CivicScience has studied trends in breakfast-eating for nearly a decade, encompassing the advent of things from Belvita Bars to Yogurt Flips to avocado toast. For sure, lots of things have changed. Companies like Post, General Mills, and Kellogg’s have suffered, as consumers moved further away from sugary cereals and Pop Tarts. McDonald’s only served breakfast in the morning when CivicScience first started studying it.
On the other hand, some things haven’t changed that much. The percentages of the 330,000 Americans (age 13+) we studied who eat breakfast at home, in restaurants, on the road, at work, or not at all has barely budged since 2011.
Take a look:
Look at just the 9,000 or so people surveyed in the past 90 days. 61% say they normally eat breakfast at home, 18% at work or on the road, 2% at restaurants, and 19% don’t normally eat breakfast at all.
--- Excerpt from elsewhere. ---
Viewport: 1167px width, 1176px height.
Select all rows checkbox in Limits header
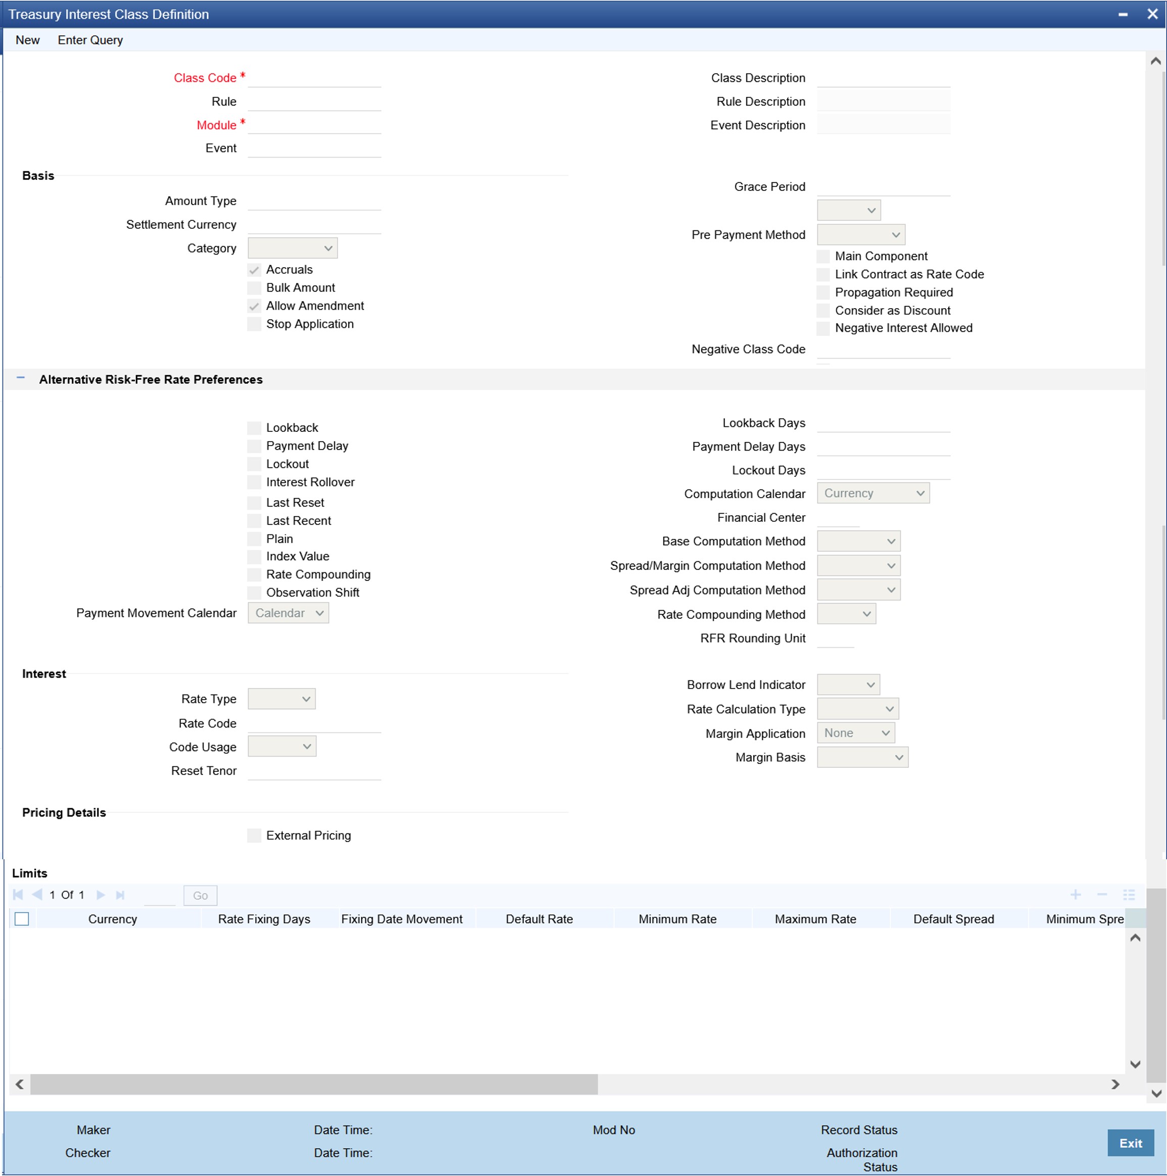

So, who are all of these people? In studying the hundreds of profile attributes in the CivicScience database, several things jumped out.
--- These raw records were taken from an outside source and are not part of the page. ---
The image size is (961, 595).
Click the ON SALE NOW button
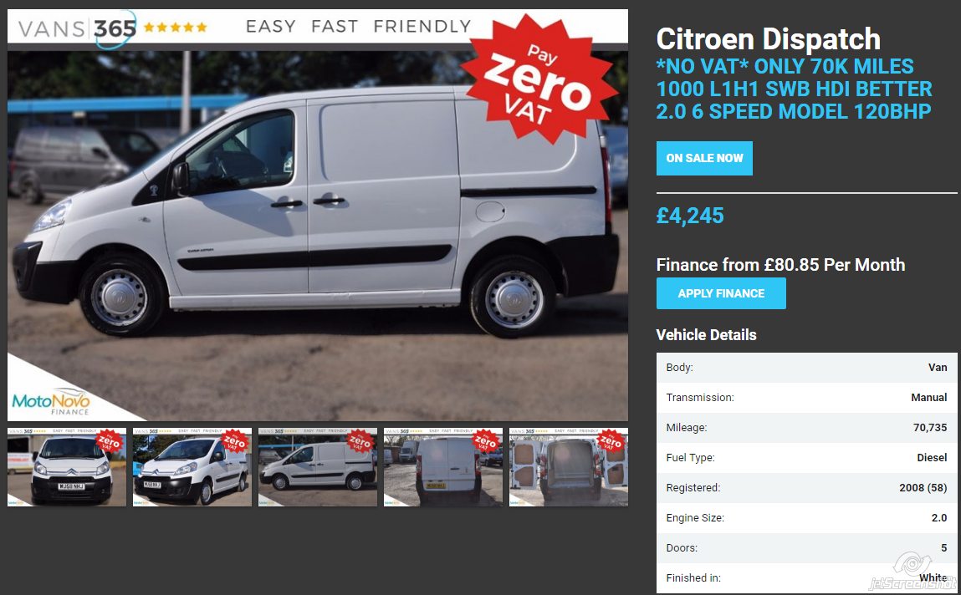coord(704,158)
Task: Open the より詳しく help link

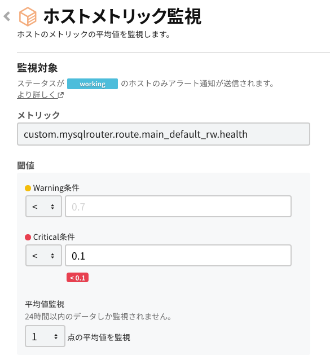Action: pyautogui.click(x=37, y=95)
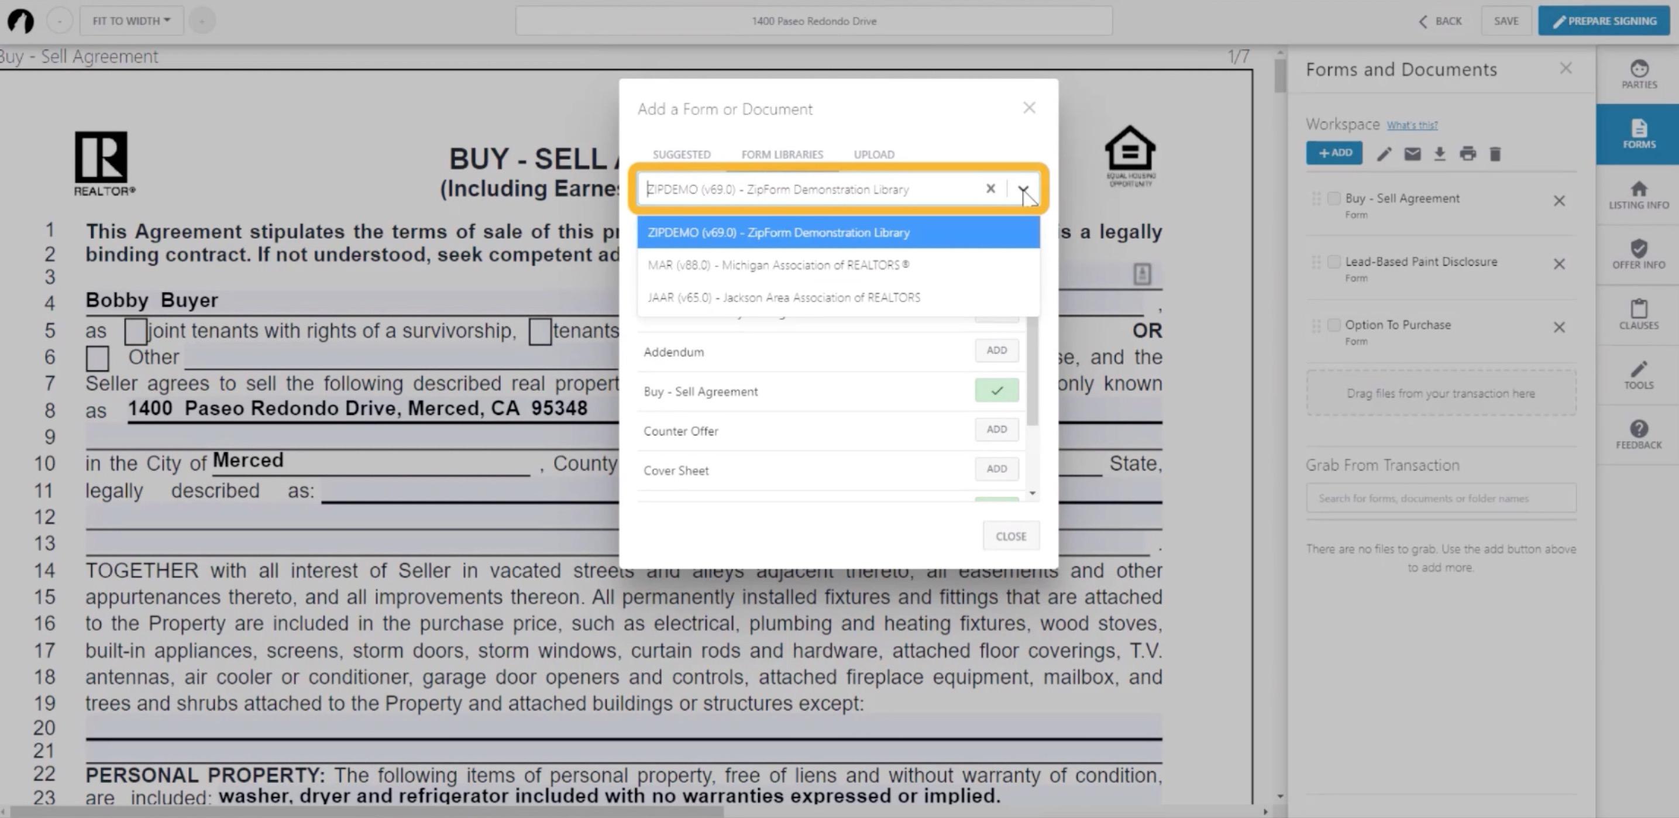Open Listing Info sidebar icon

[x=1638, y=194]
A few findings were obvious: People who eat lunch at work or on the road tend to be older Millennials or Gen Xers because, well, they make up the majority of the workforce. The oldest and wealthiest respondents are the most likely to eat at restaurants. Kids age 13-17 are most likely to eat at home.
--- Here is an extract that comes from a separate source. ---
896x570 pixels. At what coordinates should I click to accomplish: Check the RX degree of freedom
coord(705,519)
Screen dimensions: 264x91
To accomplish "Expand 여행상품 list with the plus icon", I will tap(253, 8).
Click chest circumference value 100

Women are slightly more likely than men to eat breakfast at home and men are much more likely than women to eat at a restaurant. Parents are more likely to eat breakfast on the go or at work – college kids seldom eat breakfast at all. People who eat breakfast out of the home are more likely to listen to streaming music, use social media, and use a mobile device for banking.
Lifestyle-wise, it’s crystal clear that eating breakfast of any kind is closely correlated with other areas of healthy living. People who follow health and fitness trends, take vitamins, read nutritional info on their food, or wear a fitness tracker are all much more likely to eat breakfast at all.
People who don’t eat breakfast are more likely to regularly drink clear spirits like vodka or gin (and to a lesser extent, drink alcohol of any kind), avoid the gym, and consider themselves to be addicted to their digital device. Perhaps counter-intuitively, the people who eat breakfast at work or on the road were the most likely of all groups to consider themselves overweight.
Finally, one correlation that jumped off the page was the relationship between eating breakfast (or not) and smoking cigarettes. Approximately 13% of U.S. adults still smoke cigarettes every day or most days. But, if you look at just those people who skip breakfast every day, the percentage of smokers leapt to over 23%. That’s nearly 1 in 4 breakfast-avoiders – or 4.4% of all Americans – who down a Marlboro (or the like) as their first meal of the day.